“Show them, baby,” Isaac said. “Show them what you can do with your mouth.”
So I did it, diary. For him. I took their dicks in my mouth and let them come on my tongue and down my throat. I let them stroke themselves to hardness again as they watched Isaac open and penetrate me. I let them fuck me, one in the mouth while another pounded into me from behind. I let three cocks violate and use me . . . for him. Isaac Calley. Just so he would see just how much I love him and how far I would go to please him.
And I felt like a Queen.
Sexy.
Fueled by their moans.
Their mumbled words and aroused groans like sweet nectar.
Because he would see. He would see how good I would be for him.
But when it was over, Isaac didn’t take me to his bed. He didn’t look at me with that familiar gleam of affection in his beautiful eyes. No. His beautiful smiling eyes no longer smiled. They were cold, disinterested … empty. And when I wrapped my arms around his neck, he unwound them and pushed me away like I was nothing. He wanted a lady, he said, not a club skank who sucked cock for attention.
How could he not see that I had done it for him?
I begged him. Pleaded with him. But he had met someone else, he said.
That was the moment my heart stopped beating.
When my will to live ended.
Her name is Cherry.
She is away at college, but when she gets back he is going to make her his girl.
His girl!
The page was crumpled. Like it had been clutched in a moment of pain, and then smoothed out afterwards. Tiny creases spread like cobwebs across the paper. And I could see Talia, sobbing as she poured her heartbreak out onto those pages, and then scrunching it as the pain of her broken teenage heart overwhelmed her. As if she was going to rip it from her journal and screw it up.
So here I am. Broken. Used. My heart hurting like it has been squashed. I know what you are thinking—he told you he wasn’t interested in anything right now. He was busy with the club.

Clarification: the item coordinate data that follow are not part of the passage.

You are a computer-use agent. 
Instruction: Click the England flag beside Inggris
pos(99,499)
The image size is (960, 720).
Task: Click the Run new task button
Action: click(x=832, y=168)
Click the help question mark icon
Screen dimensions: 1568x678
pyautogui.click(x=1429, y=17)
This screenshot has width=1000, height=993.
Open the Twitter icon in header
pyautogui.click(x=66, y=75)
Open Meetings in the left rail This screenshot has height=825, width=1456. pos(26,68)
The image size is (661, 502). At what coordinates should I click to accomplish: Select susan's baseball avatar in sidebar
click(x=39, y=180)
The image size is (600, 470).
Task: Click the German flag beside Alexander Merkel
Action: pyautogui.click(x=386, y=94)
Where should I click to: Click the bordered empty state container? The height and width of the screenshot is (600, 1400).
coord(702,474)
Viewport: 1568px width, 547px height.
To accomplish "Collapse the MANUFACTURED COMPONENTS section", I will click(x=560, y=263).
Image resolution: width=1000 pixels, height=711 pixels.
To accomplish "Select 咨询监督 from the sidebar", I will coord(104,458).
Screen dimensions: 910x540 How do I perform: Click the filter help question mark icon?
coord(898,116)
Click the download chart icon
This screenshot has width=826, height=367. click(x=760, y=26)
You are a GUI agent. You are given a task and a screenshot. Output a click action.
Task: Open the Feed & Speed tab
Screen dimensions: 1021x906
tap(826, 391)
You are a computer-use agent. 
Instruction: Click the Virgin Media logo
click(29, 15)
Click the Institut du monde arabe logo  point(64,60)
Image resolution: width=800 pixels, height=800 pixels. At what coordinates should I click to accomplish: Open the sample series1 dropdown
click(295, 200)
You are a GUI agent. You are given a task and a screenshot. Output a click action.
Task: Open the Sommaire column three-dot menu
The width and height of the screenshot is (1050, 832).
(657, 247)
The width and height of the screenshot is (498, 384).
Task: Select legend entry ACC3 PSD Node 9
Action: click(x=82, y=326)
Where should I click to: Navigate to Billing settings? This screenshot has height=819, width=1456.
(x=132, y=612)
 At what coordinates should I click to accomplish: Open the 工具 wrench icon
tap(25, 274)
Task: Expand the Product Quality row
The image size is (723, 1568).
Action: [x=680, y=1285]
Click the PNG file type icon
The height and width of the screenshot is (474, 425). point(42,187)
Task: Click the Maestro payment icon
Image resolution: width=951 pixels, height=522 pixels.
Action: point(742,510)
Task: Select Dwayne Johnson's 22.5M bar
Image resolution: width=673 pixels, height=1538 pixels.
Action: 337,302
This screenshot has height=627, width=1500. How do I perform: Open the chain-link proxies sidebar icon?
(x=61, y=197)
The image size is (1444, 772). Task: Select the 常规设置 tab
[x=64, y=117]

He didn’t have the time to commit to a relationship. Yes. He told me those things. Told me he didn’t have time. But he still messaged me. Still took me to his bed when I visited. Still made love to me. So I had believed I could change his mind. If he just gave me the chance, he would see that he wanted me as his old lady.
Now I don’t know how I am going to breathe after tonight because my pain is unbearable, and I can’t imagine how I am going to go on knowing that he doesn’t want me. I don’t know what is worse, his cruelty, or the fact that I still love him after all he has done to me.
I’m going to take a walk. I’m going to my water tower.”
I exhaled deeply. That was where Talia’s story ended. A few hours later she was dead and broken at the bottom of the water tower.
I pressed my fingers to my swollen and burned lips. What Talia had endured was terrible, even with the words written on the page in front of me, I couldn’t fathom what she had felt. And my heart ached for her. But it also ached for Isaac, Tex, Irish and Jacob, and it ached for Freebird who would never know about the incident that had contributed to his death. And for Mirabella. Beautiful, pure Mirabella.
My chin trembled and I fought back tears.
It was no excuse, but Isaac had been young—nineteen and stupid—and the boy Talia described in her diary was not the man he had grown up to be. He didn’t deserve to die for his stupidity and acts of juvenile cruelty. Everyone involved had been young and stupid.
This was all such bullshit.
I looked at Elias.
If he thought I was going down without a fight, then he had another thing coming.
CADE
“Think!” I snapped at Davey. “Is this even the goddamn road?”
We were in the Custom Chopper van driving on one of the sparse and lonely roads leading out to the watermelon fields. In the van were me, Davey, and Bull. And in the car following were Maverick, Caleb, and Grunt. The moment I realized Davey might have an idea of where Indy was, I wanted to climb on my bike and tear off after her. But Bull had stopped me. If Elias heard us coming he might panic and that could mean bad things for Indy.
Heavy, wooded areas fringed the pale dusty road we travelled down, and every now and again we would pass a firebreak in the trees and see a farmhouse or an old home, but none of them looked familiar to Davey. I was beginning to lose my mind.